Brett, I think I’ll try to offer an exception that may help prove your rule. The Coen brothers remake of True Grit really blew my socks off (seriously, it took like two weeks to find both of them), and it just doesn’t seem right for them to have changed the title.
And my childish made-up quote-o-the-day — Film: “Krentz is dead.”
Pubicus, I think that’s a good example of the very few times “re-makes” are done rightly. You’re right; since the Coens were using the Portis novel there was no real reason to change the movie title. They had an advantage in that the first movie made from the book was changed enough that they could truly create a different version from the same source. Sure, for Robocop, all we’ve got so far is a trailer, but I’ve yet to feel like this is something I’d want to spend money on.
Great points, and a very good article – thanks for sharing!
Well, they missed the whole point of the first RoboCop…

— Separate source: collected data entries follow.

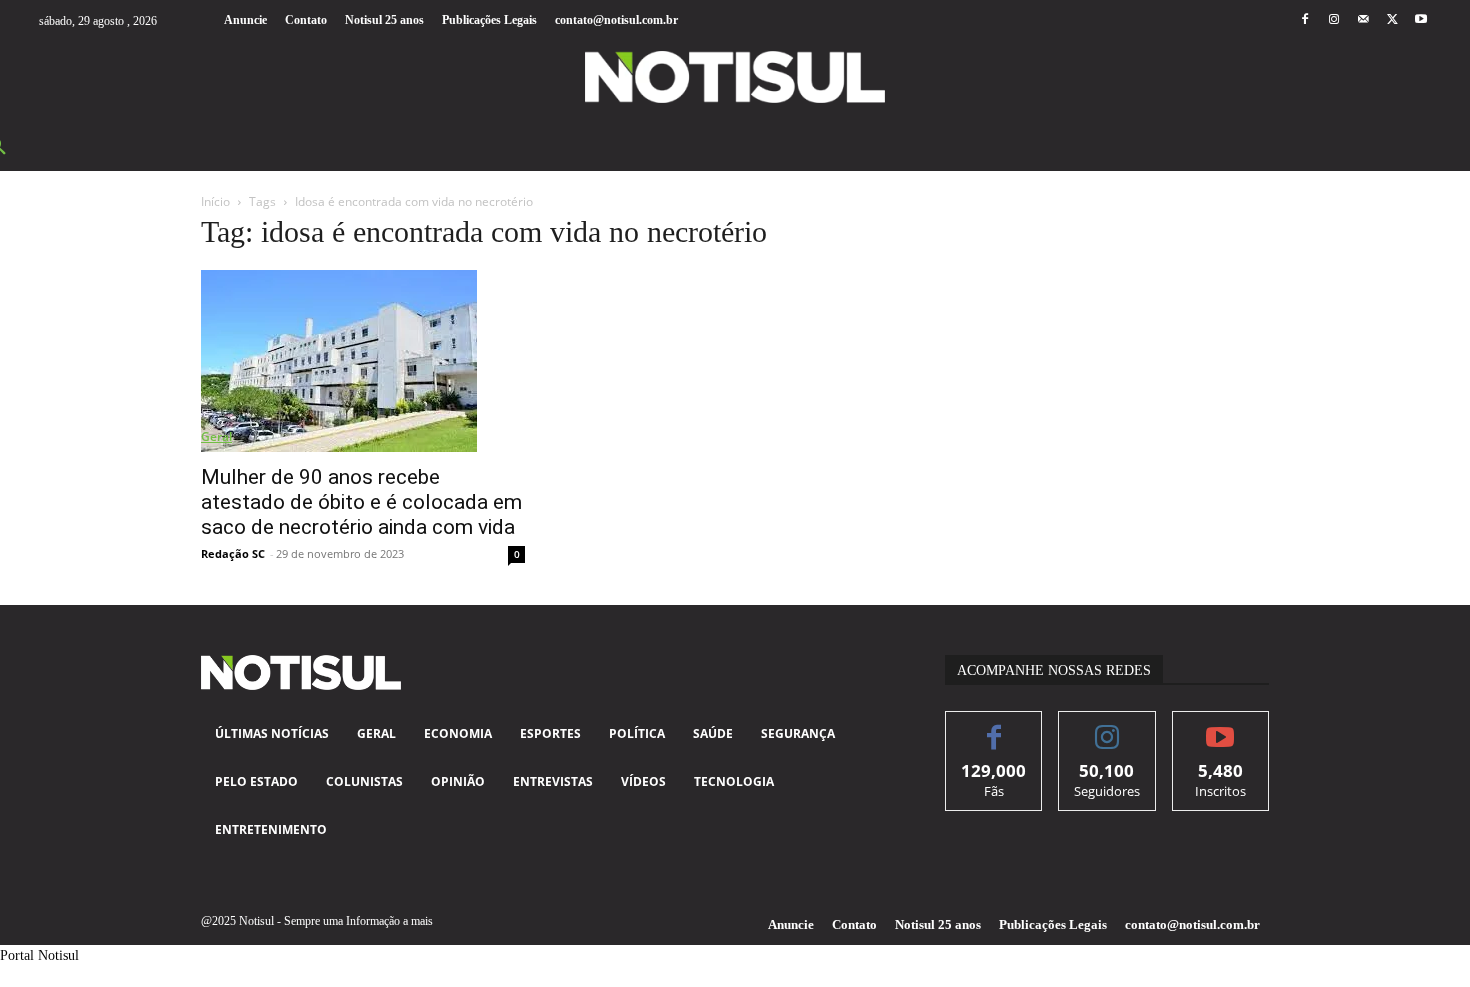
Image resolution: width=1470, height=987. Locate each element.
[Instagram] (1333, 20)
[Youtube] (1421, 20)
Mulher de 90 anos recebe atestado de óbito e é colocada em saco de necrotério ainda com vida (361, 502)
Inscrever (1220, 726)
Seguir (1107, 726)
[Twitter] (1392, 20)
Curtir (994, 726)
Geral (216, 436)
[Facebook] (1304, 20)
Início (215, 201)
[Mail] (1362, 20)
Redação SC (233, 553)
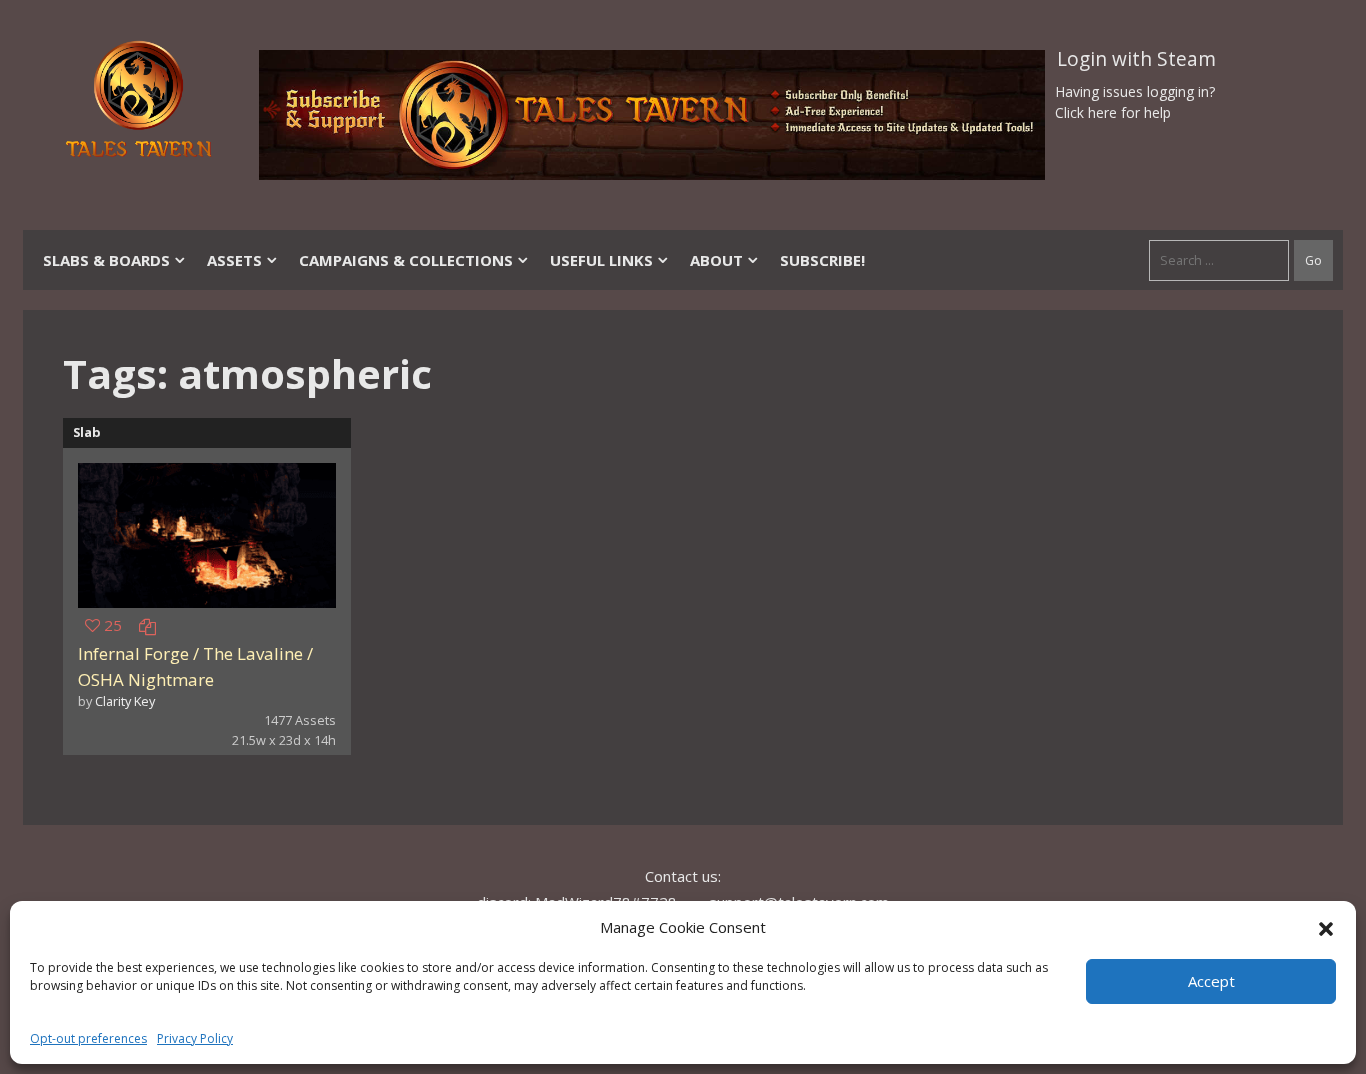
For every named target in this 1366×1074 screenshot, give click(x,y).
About (716, 260)
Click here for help (1113, 112)
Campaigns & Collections (406, 260)
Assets (234, 260)
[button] (1326, 927)
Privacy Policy (195, 1038)
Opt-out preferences (88, 1038)
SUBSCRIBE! (822, 260)
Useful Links (601, 260)
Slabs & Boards (106, 260)
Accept (1211, 981)
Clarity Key (125, 701)
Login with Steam (1136, 59)
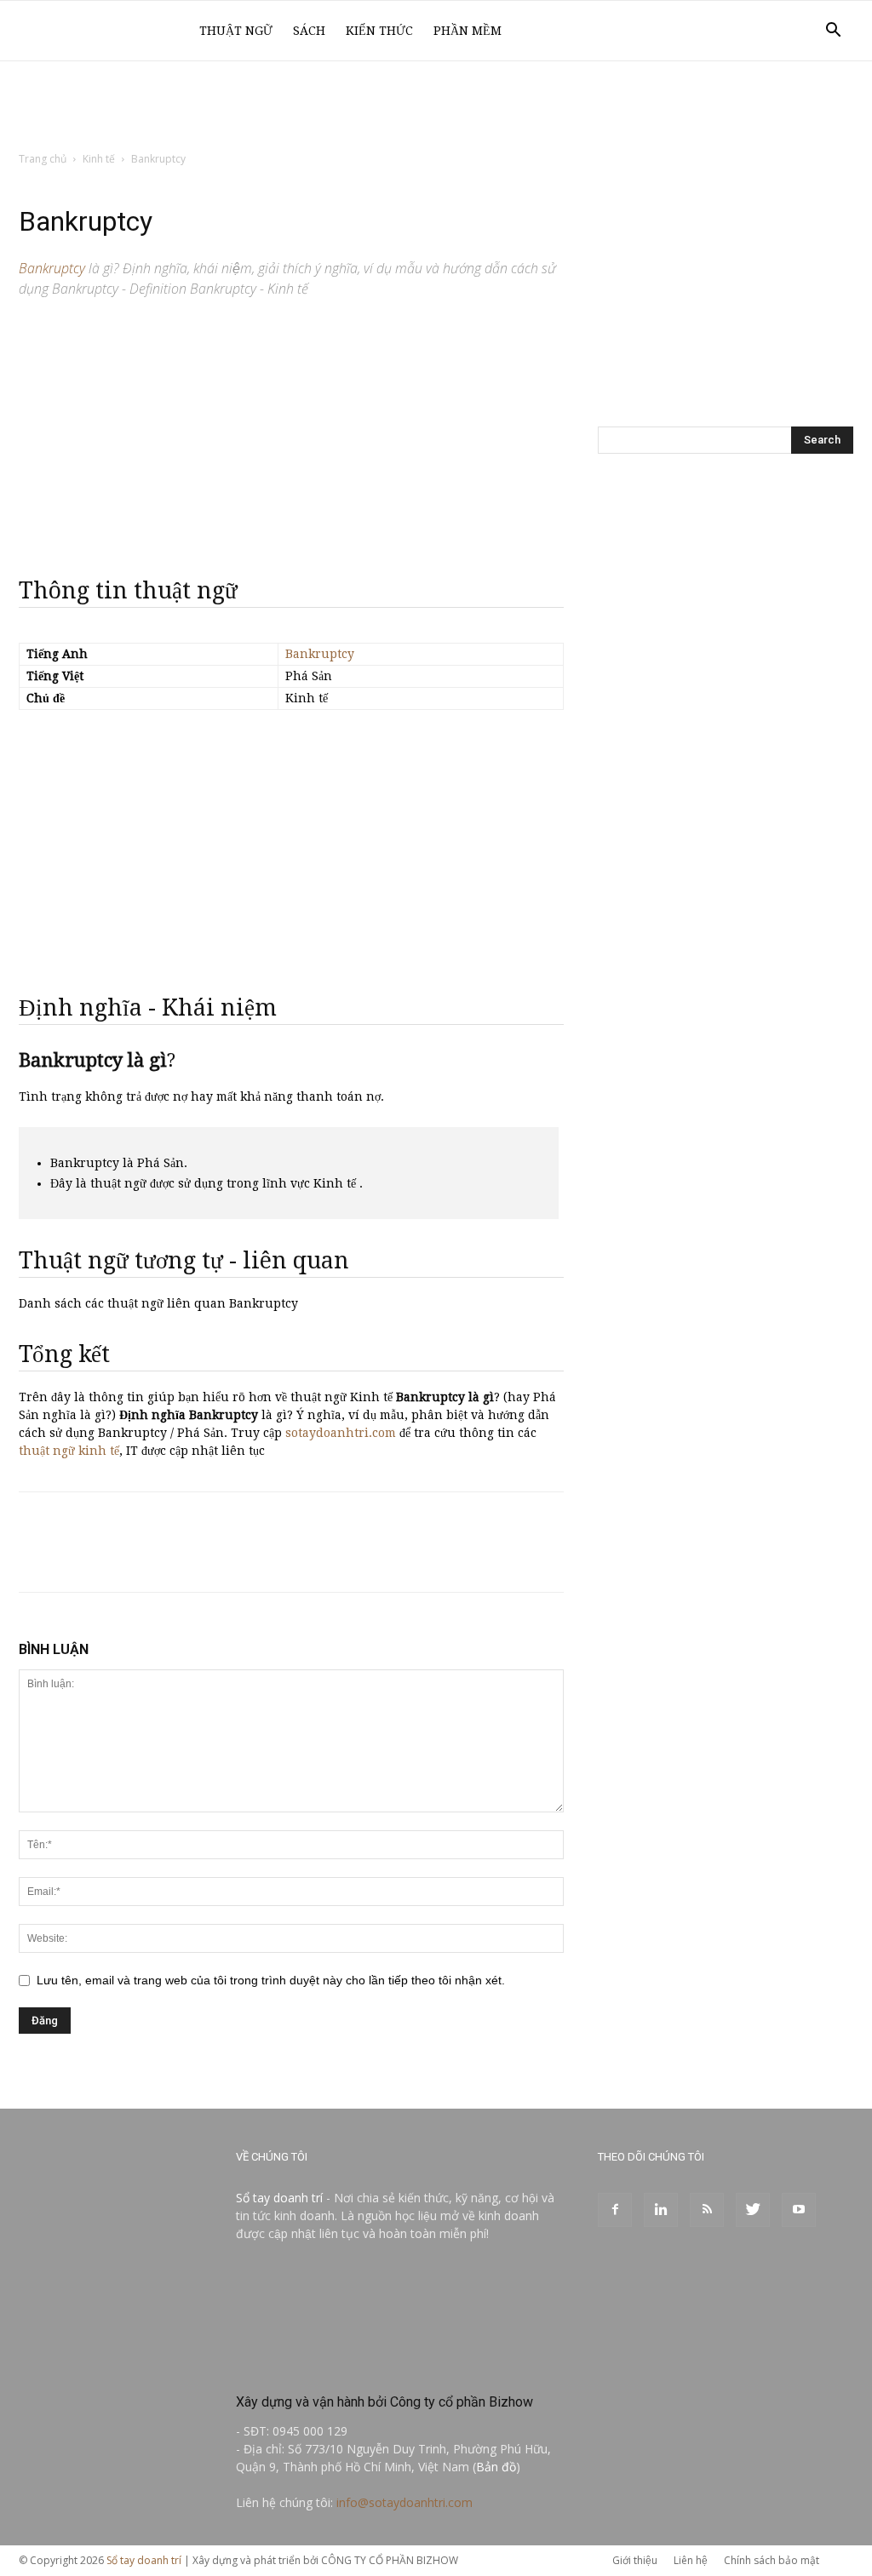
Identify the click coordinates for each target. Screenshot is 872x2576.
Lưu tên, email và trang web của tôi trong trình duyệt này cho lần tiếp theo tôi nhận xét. (271, 1980)
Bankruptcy (319, 654)
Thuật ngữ (235, 30)
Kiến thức (379, 30)
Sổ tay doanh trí (279, 2198)
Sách (309, 30)
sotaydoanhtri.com (340, 1433)
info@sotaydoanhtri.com (404, 2502)
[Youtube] (799, 2210)
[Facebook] (615, 2210)
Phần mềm (467, 30)
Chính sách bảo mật (771, 2560)
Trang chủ (42, 159)
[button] (832, 32)
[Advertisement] (436, 107)
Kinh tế (99, 159)
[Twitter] (753, 2210)
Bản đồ (496, 2467)
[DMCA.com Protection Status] (363, 2365)
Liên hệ (691, 2560)
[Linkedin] (661, 2210)
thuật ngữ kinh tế (69, 1450)
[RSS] (707, 2210)
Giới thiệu (634, 2560)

While I won’t call the first one a classic–it hasn’t aged particularly well–the underlying premise was the man trapped inside of a machine, and the central drama came from the question of whether or not he was still human. In reclaiming his humanity, it serves as a metaphor for the individual reclaiming their identity from the corporate machine, or the culture of consumerism, or the military-industrial complex, or take your pick. You aren’t supposed to see much of his face, or strong emotion, or to immediately think of him as human, hence Peter Weller’s understated performance. In that regard, it was “smart.” This new one is just a generic action movie.
Points well taken, DM, but I’m just happy to see Michael Keaton in anything where he’s not playing a generic dad. So, obviously, I’ll see this one for a dollar + twelve or thirteen.
The first one also had unexpected humor….it seems at least superficially this once is playing it straight.
Samuel L. Jackson is no Ronny Cox.
Seriously. And whenever I see a bald actor in a wig that bad, it’s a bad sign.
This actually reminds me of “Dredd” a lot. Kinda liked the new Dredd, btw. If you can get past the slow-mo bullet hits, it’s pretty good.